Relato e ilustración publicados en nuestra cuarta revista de Literatura y Artes.
I
Veníamos pateando tachos, pero todo tipo de tachos. A esa edad uno es tan anónimo y descarado como inimputable, por lo que decidimos mantener la clandestinidad todo lo que fuera posible. En cada vidrio que rompíamos negábamos nuestro apellido, y eso era lo que mejor nos salía: negar y romper. Empezamos por los farolitos que iluminaban el camino de acceso a un casco de estancia que había sufrido la transformación a club social y deportivo para gente fina. El asco nos daba puntería, las farolas saltaban solas. De ahí a volver caminando hasta el pueblo rompiendo todo lo que estuviera a nuestro alcance era un detalle de algo más amplio de la actividad a la que nos dedicábamos. Porque el tamaño de la ciudad era el de un pueblo, entonces, a falta de vehículos adecuados para los estragos, nos movíamos a pie. Pero andábamos rápido, de modo que no nos alcanzaran.

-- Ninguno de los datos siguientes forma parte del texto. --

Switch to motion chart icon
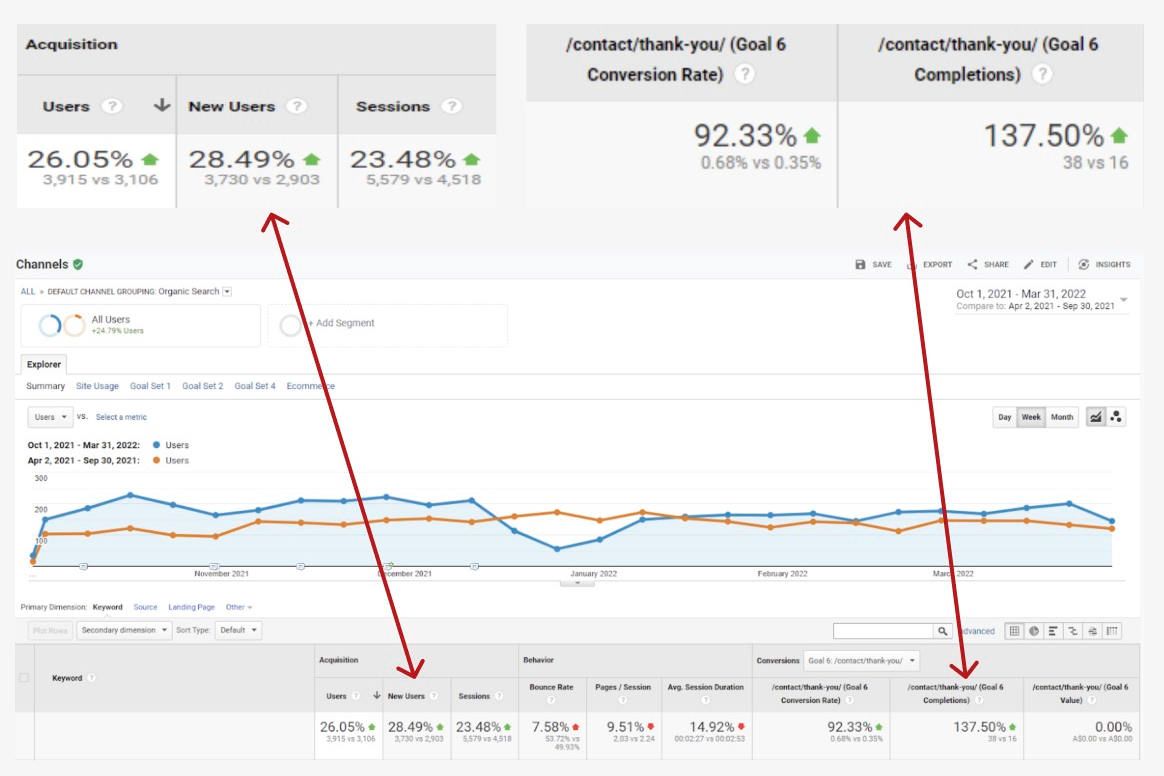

Patear tachos requiere de una destreza: se trata de desparramar la mayor cantidad de basura posible en una sola patada. Por momentos se establecía una tácita competencia en la que también surgían factores determinados por el azar; por ejemplo, era más valioso patear un tacho que desparramara elementos podridos a uno que tuviera desperdicios sin olor, como metales o plásticos.
Y eso era el principio. Después de la segunda incursión con éxito, decidimos organizarnos. Sabíamos que con un atentado más ya estaríamos en condiciones de empezar a aparecer en el pasquín del pueblo en letras catástrofe tipo «Vandalismo en la ciudad, aparecen tarros de basura desparramados en diversas vecindades». Nuestro plan entonces era anticiparnos: limpiaríamos nuestra imagen social por las tardes, y en la clandestinidad desgarraríamos las vestiduras de los santos en las vísperas. Y así fue.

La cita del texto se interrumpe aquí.